Самым потрясающим является тот факт, что экспертиза, на основании которой строилось обвинение, не оценивала функцию зрения. Объяснение такое: «пациентка была в линзах». И этот смехотворный довод принимается как должное, и именно на нём строится доказательство вины врача. Он устраивает и следователя, и суд. Как здесь не говорить о стереотипах! Факт тяжкого вреда здоровью оказывается установленным! Каково? Функцию не оценивали, но факт установили. Наверное, просто очень хотели установить… А как же проверка доказательств в соответствии со статьями 87 и 88 УПК РФ, когда все доказательства должны быть проверены в совокупности с другими доказательствами по делу и оценены с точки зрения их достаточности, допустимости и относимости к рассматриваемым событиям? А то существенное обстоятельство, что пациентка пользовалась препаратом, который вызывает отёк склеры и способен при бесконтрольном использовании привести к кератиту, — никак не озвучивается, но в целом опускается при установлении вины врача Лонской Екатерины Александровны.

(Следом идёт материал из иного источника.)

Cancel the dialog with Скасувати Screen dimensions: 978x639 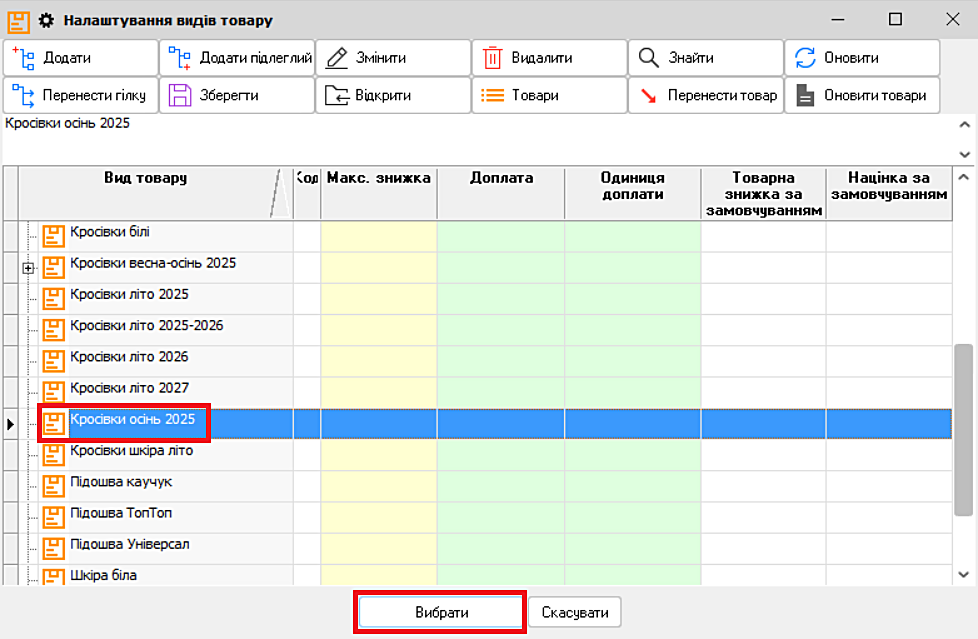574,613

— Сейчас в судах серьёзную роль играют фото- и видеодоказательства. Если всё фиксировать, это убережёт добросовестных и профессиональных хирургов?
— Мне понравился комментарий под сообщением как раз об одном из описанных дел: «Нужно делать видео- и аудиозапись всего процесса — от консультации до выписки, и даже больше».
Вы серьёзно? Вы полагаете, что нам больше нечем заниматься, кроме как готовиться отбиваться от потенциальных исков психически неуравновешенных людей или людей, мечтающих поживиться за счёт врача и клиники? Я полагаю, что если так к этому относиться, то нужно заканчивать с медициной и искать себе какое-то более спокойное занятие. А потом: зачем все эти усилия, если любые видеоматериалы могут быть отклонены в качестве доказательств? Решения принимаются как будто под копирку, помогут ли видеоматериалы?
С врачами удобно воевать. Они безответные. При таких исходных данных мы получаем идеальные условия для процветания потребительского терроризма. Причём с возможными многомиллионными гонорарами. Если тенденция сохранится, увы, число исков будет расти в прогрессии, а лечением заниматься может стать некому.